*** Opening Records for the task ***
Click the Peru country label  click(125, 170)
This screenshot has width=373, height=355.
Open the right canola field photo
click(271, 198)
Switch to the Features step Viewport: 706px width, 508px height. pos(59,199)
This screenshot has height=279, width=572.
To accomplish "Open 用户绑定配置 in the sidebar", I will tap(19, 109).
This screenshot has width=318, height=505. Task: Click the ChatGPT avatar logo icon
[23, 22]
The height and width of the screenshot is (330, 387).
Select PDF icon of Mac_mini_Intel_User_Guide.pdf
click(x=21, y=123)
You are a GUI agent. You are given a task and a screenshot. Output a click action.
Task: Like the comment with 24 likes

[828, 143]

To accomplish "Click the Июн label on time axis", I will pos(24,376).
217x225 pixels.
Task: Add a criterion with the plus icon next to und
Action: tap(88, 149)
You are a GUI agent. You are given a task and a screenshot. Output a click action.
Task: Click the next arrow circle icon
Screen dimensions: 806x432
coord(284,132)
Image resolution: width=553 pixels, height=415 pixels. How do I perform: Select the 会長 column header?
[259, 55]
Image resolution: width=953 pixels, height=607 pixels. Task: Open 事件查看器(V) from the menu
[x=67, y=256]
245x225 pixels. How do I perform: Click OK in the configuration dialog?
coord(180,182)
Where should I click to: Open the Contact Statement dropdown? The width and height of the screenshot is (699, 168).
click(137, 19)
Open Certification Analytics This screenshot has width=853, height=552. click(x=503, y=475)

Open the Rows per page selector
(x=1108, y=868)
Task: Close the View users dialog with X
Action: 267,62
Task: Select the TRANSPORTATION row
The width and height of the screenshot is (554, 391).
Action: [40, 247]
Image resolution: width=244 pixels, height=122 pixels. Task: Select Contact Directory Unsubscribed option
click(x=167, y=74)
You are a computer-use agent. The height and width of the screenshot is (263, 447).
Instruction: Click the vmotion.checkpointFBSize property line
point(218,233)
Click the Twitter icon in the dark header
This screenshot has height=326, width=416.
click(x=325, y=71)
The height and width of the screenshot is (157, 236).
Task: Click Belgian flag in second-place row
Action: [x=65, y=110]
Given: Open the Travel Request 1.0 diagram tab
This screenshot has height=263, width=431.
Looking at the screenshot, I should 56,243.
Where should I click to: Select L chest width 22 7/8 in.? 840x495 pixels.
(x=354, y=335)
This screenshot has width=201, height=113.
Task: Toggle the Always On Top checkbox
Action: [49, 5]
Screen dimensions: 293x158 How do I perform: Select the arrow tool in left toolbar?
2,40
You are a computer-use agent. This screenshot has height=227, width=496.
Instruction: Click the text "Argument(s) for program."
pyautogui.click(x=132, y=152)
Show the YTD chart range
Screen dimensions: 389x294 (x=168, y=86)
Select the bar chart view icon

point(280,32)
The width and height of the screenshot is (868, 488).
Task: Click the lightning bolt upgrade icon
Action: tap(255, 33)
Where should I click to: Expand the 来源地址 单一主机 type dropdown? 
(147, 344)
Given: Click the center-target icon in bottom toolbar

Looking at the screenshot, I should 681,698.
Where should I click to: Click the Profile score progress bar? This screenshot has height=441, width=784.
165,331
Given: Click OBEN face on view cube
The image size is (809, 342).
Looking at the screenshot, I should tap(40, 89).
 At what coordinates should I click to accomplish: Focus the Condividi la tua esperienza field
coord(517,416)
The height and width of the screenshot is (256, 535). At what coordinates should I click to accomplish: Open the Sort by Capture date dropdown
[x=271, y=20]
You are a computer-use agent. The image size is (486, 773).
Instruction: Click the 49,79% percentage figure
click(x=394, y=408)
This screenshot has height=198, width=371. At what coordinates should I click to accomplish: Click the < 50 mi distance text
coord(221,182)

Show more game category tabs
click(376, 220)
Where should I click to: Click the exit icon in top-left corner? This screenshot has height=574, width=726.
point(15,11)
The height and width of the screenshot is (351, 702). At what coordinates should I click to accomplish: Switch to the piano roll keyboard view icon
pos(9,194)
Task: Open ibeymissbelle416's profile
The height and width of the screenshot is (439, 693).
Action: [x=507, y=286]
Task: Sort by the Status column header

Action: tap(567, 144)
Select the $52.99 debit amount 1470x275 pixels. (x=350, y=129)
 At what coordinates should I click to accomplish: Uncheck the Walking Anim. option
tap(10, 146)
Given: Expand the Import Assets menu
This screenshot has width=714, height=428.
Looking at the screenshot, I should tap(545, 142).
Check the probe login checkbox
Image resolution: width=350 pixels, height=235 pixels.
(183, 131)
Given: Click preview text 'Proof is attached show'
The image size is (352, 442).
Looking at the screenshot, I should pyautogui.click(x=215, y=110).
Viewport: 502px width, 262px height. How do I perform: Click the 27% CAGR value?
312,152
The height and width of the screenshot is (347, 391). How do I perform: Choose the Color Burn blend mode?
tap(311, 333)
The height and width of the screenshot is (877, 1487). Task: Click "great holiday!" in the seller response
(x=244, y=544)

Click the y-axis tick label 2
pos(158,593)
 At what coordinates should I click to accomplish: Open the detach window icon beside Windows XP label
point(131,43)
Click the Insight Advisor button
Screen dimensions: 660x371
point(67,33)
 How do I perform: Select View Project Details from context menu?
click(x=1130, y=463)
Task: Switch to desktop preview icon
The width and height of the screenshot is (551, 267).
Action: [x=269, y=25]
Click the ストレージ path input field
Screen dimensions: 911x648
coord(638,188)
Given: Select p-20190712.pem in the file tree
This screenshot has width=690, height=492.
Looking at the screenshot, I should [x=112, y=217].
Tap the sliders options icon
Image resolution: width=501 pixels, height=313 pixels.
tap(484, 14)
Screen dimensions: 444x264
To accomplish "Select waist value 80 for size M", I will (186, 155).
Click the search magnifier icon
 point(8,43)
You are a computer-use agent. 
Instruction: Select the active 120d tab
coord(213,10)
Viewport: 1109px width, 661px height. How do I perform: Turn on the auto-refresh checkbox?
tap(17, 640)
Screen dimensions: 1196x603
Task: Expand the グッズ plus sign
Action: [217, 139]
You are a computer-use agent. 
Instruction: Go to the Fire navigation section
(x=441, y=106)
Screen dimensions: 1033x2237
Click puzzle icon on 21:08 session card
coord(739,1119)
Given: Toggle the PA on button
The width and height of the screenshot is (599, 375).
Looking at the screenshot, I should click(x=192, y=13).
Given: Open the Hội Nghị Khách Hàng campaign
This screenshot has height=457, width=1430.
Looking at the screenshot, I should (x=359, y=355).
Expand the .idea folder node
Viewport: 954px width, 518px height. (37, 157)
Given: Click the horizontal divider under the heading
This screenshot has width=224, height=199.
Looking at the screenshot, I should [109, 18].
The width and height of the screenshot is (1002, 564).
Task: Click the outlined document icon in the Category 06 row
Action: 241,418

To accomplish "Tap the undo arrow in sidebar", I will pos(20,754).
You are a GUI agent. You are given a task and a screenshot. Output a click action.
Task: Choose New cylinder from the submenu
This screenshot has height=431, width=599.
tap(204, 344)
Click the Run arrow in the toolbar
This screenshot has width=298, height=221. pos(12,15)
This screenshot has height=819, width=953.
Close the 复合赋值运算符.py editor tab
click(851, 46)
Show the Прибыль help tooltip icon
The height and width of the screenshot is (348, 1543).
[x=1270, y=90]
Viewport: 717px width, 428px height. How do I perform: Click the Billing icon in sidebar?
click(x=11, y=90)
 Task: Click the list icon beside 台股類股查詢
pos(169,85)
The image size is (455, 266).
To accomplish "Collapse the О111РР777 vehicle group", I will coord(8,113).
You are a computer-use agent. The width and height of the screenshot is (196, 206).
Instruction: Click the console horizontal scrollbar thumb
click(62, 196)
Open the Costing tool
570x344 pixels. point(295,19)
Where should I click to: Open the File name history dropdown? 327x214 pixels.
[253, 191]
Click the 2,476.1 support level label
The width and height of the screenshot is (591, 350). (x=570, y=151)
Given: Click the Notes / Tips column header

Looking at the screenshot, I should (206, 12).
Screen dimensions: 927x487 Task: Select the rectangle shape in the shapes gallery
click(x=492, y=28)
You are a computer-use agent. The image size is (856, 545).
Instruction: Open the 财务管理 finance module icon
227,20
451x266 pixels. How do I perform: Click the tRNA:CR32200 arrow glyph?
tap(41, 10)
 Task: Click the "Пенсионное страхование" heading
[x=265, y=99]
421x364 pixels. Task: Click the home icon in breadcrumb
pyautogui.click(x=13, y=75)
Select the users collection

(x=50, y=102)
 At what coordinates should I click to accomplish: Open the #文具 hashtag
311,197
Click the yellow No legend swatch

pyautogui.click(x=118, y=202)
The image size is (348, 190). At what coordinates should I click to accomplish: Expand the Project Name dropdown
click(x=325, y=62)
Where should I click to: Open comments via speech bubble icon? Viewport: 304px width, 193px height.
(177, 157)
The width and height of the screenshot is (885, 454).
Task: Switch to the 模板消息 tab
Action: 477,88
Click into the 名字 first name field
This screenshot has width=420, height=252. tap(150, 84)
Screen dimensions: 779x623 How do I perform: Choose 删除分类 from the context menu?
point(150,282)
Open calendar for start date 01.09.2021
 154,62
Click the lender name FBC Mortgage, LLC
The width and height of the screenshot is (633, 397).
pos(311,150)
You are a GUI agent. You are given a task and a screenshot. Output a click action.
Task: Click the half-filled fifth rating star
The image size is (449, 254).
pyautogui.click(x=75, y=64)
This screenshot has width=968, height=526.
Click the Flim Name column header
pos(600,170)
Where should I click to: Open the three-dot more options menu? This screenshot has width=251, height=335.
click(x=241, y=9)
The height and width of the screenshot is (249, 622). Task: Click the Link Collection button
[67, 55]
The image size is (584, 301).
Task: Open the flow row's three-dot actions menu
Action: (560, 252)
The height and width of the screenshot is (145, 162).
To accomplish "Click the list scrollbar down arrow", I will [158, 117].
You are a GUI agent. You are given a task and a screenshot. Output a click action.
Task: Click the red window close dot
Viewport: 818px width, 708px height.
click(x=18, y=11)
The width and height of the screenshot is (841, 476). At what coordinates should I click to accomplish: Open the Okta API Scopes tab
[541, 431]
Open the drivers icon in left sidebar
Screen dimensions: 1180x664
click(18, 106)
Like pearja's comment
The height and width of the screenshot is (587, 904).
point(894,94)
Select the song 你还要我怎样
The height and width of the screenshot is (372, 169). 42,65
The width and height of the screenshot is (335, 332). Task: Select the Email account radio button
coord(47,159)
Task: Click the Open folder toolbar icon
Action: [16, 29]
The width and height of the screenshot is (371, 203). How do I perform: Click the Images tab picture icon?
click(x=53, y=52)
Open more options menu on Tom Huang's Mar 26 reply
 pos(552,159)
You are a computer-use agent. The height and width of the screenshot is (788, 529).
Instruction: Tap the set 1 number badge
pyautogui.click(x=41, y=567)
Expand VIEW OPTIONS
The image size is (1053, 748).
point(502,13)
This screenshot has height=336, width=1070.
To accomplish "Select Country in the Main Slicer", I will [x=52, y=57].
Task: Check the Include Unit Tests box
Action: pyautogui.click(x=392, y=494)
*** Closing Records for the task ***
● **What is needed**
Every line in the records above with "preview" in it adds one to the count; give that count and nothing else.

● **Output of the task**
2